When I was a child, I tried to hide my pain.
I wanted to keep up with friends, to play and compete in sports like everyone else. But sickle cell disease (SCD) has a way of reminding you it’s there. Episodes of pain, called pain crises, are a common symptom of SCD.
I remember one sports day at school when we were in a competition. I started strong, but halfway through, my legs gave out. I heard classmates whisper, “He’s lazy.” I wasn’t lazy. I was hurting. What saved me that day was my coach. He came to me, knelt down, and said: “You did great. Your body just needs rest.”
His words taught me something important: I wasn’t broken. I was human.
That memory has stayed with me. Now, as an adult with SCD, I want to share what I believe is most critical for parents raising children and teens:
1. Believe what you can’t see
Fatigue, pain, or sadness are not always visible. When your child says, “I’m tired” or “I don’t feel well,” take it seriously. Do not dismiss it as laziness or moodiness. Listening builds trust.
My sister also has SCD. She has mastered the art of suffering in silence. She is capable of being at an 8 out of 10 on the pain scale with a completely straight face. As a result, doctors often dismiss her complaints and requests for stronger medicines.
The words "addiction" and "psychological trauma" are often brought up by our nurses and doctors. But I'm my sister’s complete opposite. My face will betray me whenever I experience any emotion.
2. Create emotional safety
Children with SCD often carry guilt. They worry about letting people down. They might hide pain so that they won’t seem like a burden. Let your child know: “You are safe with me. You don’t have to be strong all the time. “
A good question to ask is: “How can I support you today?” instead of “Are you OK?”
3. Teach balance, not just endurance
Don Magezi (right) rides go-karts with members of his Warriors Club, a sickle cell disease support group in Uganda.
Growing up, I thought resting meant weakness. Now I know it means survival.
Teach your child to pace themselves. Celebrate their boundaries, not just their achievements. This is something I still struggle with today as a whole grown-ass adult.

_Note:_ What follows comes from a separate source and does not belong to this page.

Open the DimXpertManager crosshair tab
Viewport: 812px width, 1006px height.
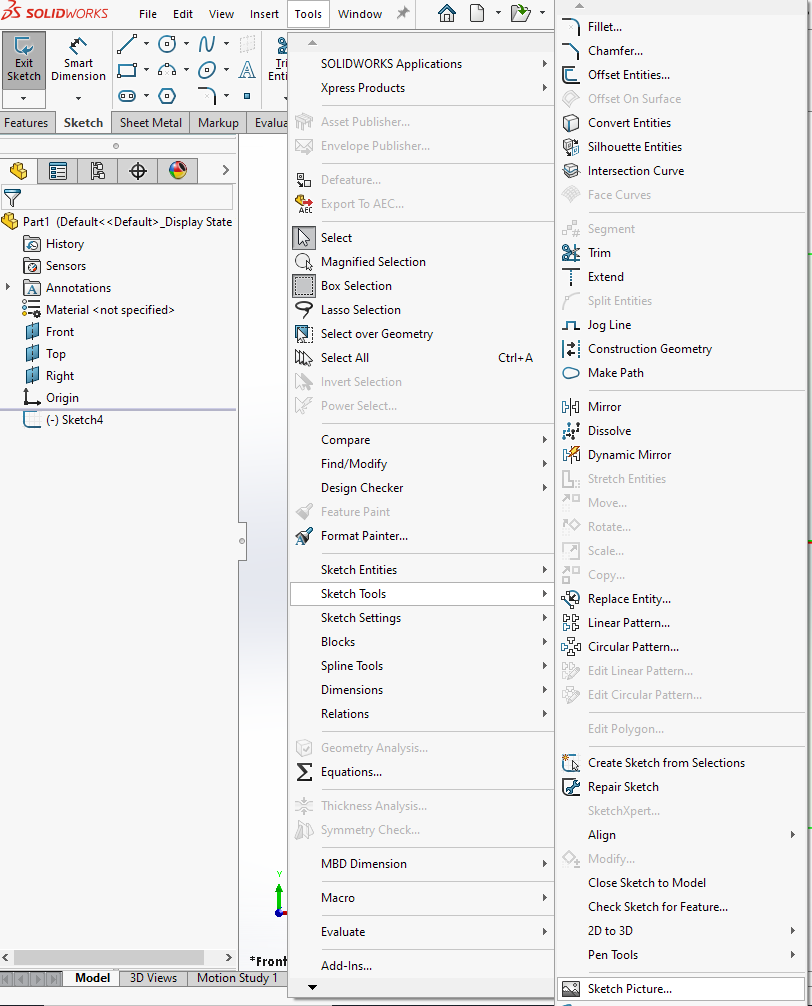[138, 171]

Encourage quiet hobbies as well as active ones. Let your children find joy in both.
4. Be their advocate
Parents are the first line of defense. Talk to teachers and coaches. Share what SCD is, what warning signs to look out for, and what your child may need (like water breaks or time to rest).
Know about screenings and preventive care. For example, children with SCD should stay hydrated, have a balanced diet, and get plenty of rest. These steps save lives.
5. Build a community
SCD can feel isolating. Families sometimes keep it quiet. But isolation can breed shame.
Seek out other parents, patient groups, or online communities for support. Your child should know they are not alone. And neither are you.
If I could go back and talk to my younger self, I’d say: “You are not too much. You deserve love, patience, and understanding.”